### O que se pede:
No texto sobre os resultados em Matemática, em que se baseiam as notícias de setembro sobre o estado do nosso saber nessa disciplina?

### Texto fornecido:
Setembro está a ser recheado de notícias sobre o estado do nosso saber em Matemática, com base na amostra de alunos opositores ao exame nacional do 9º ano.

Parece-me que se fala muito e não se diz nada, e se eu não fosse professora de uma disciplina que exige cálculo, se não estivesse no terreno, e se não conhecesse nada da legislação que suporta o que deve ser o Ensino Básico, só me ocorreria uma opinião: que é que os professores estão a fazer na escola? Todos! não estou a falar só dos de Matemática.... Acredito que se o exame fosse de Física e Química os resultados seriam iguais ou piores! Sabem porquê? Não é só contas que os alunos não sabem fazer! Eles também não sabem ler, interpretar.... Mas os que não sabem e passam vão continuar sem saber!

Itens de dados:
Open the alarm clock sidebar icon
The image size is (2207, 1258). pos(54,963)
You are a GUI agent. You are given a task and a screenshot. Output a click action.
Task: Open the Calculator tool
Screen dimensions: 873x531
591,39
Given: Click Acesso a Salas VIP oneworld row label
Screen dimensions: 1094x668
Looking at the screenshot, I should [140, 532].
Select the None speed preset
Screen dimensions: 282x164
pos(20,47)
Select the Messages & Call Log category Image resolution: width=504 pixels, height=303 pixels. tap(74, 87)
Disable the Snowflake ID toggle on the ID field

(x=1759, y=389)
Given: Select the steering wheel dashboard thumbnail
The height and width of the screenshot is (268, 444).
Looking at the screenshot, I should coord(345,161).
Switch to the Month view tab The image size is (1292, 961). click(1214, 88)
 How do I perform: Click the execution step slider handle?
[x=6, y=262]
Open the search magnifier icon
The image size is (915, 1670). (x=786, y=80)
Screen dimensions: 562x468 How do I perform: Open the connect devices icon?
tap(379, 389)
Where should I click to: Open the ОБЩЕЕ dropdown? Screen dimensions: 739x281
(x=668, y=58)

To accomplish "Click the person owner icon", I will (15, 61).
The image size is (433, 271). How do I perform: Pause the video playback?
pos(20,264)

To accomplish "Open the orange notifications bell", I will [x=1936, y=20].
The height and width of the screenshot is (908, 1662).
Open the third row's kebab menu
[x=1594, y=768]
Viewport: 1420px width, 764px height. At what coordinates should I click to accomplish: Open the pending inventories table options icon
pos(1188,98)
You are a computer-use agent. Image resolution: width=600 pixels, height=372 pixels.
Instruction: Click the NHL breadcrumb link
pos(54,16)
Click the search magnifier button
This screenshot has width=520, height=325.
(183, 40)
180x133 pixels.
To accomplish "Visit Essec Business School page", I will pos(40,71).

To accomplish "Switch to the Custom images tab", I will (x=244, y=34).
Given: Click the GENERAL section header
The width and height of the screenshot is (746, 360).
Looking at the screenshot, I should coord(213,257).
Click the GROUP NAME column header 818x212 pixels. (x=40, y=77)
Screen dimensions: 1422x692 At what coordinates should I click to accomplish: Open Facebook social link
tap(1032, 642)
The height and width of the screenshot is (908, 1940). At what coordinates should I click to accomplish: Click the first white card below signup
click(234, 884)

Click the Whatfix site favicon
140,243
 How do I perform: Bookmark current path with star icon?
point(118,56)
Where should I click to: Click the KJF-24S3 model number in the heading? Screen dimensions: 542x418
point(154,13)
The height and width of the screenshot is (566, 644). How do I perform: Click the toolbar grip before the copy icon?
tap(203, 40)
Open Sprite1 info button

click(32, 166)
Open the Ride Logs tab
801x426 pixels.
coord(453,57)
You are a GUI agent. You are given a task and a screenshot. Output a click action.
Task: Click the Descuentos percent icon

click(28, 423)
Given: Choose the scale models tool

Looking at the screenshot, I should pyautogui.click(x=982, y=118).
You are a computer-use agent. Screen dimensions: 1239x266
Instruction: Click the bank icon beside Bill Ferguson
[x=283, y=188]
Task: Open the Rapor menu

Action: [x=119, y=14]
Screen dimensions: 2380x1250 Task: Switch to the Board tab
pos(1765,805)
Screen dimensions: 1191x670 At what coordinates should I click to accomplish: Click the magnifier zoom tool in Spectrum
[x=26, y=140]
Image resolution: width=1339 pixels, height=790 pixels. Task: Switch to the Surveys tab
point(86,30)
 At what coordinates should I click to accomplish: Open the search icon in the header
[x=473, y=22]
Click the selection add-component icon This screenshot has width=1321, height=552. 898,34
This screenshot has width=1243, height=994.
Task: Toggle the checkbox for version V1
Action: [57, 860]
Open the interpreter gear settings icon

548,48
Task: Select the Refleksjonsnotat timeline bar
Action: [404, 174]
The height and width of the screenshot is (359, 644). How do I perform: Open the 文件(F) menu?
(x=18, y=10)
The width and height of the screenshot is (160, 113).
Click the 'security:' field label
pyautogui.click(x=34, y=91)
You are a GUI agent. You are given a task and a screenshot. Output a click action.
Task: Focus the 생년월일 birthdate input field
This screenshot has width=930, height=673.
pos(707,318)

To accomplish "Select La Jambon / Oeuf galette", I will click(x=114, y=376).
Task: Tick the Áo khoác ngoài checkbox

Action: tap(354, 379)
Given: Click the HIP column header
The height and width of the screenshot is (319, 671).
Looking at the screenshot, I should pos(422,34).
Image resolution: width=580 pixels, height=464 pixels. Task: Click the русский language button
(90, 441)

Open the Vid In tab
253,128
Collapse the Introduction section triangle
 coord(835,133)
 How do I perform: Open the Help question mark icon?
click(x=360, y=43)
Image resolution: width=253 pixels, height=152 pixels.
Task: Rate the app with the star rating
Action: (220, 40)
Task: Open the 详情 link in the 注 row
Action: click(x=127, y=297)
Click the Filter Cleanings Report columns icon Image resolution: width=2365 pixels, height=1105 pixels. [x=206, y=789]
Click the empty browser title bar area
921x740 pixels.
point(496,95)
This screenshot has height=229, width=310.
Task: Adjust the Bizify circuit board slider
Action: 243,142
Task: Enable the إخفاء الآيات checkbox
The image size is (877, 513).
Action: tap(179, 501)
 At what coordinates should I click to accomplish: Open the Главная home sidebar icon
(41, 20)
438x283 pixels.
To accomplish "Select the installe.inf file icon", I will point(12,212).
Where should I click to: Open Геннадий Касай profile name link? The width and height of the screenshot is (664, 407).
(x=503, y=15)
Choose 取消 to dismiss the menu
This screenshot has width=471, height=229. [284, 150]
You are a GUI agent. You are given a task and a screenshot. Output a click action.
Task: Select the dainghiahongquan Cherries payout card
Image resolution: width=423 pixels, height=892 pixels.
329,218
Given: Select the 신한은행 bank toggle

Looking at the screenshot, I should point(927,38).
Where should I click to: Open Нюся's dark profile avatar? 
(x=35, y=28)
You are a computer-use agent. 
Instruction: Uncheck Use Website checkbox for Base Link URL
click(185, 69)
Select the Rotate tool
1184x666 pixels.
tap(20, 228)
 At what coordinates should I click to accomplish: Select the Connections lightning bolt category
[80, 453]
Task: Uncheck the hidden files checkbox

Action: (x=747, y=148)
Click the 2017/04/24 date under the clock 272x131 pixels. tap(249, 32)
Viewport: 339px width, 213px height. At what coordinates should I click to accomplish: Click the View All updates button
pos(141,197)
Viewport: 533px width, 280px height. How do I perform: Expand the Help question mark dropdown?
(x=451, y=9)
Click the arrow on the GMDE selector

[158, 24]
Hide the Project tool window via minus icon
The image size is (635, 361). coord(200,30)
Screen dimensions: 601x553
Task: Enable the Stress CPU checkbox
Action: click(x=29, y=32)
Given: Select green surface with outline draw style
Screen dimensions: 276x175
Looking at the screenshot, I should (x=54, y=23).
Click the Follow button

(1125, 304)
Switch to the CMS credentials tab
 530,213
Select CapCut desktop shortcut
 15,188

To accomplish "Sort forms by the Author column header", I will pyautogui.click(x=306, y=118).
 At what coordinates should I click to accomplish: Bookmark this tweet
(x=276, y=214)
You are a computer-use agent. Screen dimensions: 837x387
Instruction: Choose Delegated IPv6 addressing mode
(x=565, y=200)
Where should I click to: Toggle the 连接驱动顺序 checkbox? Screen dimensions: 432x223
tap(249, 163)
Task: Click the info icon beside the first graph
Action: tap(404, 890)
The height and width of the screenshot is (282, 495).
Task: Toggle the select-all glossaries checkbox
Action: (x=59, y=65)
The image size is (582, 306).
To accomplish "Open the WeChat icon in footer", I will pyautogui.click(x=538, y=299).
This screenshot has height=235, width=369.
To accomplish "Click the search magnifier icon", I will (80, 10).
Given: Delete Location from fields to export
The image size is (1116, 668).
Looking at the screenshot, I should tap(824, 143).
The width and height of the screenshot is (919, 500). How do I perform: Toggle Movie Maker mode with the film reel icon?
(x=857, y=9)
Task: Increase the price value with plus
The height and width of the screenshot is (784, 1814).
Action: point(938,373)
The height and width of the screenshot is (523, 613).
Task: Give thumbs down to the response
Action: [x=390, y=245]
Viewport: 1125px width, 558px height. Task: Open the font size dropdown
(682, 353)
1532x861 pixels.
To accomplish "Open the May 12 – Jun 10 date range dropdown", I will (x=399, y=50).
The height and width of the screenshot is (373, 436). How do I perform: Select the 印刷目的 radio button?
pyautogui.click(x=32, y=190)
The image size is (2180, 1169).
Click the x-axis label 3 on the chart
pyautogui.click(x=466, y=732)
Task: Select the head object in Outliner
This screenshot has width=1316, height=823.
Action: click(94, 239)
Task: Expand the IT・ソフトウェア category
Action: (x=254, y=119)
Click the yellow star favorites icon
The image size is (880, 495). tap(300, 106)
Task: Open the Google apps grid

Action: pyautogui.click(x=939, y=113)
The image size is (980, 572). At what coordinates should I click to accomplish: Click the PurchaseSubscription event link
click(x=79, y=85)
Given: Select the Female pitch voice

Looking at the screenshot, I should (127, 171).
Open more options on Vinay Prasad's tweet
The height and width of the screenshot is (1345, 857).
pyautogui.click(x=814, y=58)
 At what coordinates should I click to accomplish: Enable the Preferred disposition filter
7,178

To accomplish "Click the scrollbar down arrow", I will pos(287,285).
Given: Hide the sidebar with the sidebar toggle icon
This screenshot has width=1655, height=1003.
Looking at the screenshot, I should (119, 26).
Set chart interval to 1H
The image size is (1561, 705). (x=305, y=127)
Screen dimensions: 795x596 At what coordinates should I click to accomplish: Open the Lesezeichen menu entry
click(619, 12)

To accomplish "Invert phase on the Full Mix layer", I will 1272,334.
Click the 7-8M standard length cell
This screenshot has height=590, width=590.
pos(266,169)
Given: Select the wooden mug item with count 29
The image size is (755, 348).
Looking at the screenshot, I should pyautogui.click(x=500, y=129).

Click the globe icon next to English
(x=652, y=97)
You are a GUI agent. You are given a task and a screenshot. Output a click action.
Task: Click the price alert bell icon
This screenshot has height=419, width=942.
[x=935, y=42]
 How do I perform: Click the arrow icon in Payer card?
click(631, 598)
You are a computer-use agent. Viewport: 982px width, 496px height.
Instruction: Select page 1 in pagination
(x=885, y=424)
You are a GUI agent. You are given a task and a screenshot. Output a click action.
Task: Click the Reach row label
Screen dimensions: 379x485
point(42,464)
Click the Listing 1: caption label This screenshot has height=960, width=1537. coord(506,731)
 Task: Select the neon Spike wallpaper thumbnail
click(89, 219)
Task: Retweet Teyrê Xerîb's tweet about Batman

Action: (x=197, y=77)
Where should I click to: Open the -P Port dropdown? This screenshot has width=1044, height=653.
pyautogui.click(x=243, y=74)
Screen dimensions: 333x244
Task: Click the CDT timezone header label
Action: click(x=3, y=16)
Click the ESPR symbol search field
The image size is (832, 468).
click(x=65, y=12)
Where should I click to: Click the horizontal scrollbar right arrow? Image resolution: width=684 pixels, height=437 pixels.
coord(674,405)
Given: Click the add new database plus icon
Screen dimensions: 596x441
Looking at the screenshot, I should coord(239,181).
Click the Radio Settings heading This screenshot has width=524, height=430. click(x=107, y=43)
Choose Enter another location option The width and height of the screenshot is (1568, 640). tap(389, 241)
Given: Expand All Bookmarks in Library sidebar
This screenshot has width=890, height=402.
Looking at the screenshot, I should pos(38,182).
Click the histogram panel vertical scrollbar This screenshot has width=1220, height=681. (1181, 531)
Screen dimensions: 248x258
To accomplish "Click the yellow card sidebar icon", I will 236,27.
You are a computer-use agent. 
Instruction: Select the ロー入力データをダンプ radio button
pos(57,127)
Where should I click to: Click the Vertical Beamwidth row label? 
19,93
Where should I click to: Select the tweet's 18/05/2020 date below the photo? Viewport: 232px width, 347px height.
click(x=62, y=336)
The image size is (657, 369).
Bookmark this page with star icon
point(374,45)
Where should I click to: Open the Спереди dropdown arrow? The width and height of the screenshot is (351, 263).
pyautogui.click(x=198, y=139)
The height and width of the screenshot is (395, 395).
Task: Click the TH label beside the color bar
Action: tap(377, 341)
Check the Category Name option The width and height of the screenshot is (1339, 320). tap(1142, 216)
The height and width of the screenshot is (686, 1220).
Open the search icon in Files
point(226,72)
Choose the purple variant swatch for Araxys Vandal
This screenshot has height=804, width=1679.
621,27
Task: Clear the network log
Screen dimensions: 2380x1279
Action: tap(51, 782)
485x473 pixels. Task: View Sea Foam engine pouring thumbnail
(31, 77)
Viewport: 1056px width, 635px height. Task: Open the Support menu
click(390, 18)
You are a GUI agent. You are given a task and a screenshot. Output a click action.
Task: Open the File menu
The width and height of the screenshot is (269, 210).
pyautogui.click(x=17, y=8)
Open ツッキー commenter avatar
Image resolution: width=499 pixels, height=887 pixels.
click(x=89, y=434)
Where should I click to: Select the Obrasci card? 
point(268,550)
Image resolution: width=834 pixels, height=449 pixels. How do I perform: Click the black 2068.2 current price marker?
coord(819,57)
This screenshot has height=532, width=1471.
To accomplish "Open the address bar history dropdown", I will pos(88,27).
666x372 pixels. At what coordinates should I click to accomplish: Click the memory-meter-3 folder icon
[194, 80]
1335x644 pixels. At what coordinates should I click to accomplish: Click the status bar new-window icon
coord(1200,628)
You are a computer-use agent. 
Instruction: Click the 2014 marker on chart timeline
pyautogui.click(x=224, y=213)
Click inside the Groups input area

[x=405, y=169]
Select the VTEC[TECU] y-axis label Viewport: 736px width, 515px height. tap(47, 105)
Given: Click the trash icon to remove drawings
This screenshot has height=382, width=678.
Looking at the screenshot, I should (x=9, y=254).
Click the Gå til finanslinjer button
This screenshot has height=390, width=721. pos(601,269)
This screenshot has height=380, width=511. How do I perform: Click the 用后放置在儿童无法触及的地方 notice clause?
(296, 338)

### Resposta correta:
Na amostra de alunos opositores ao exame nacional do 9º ano.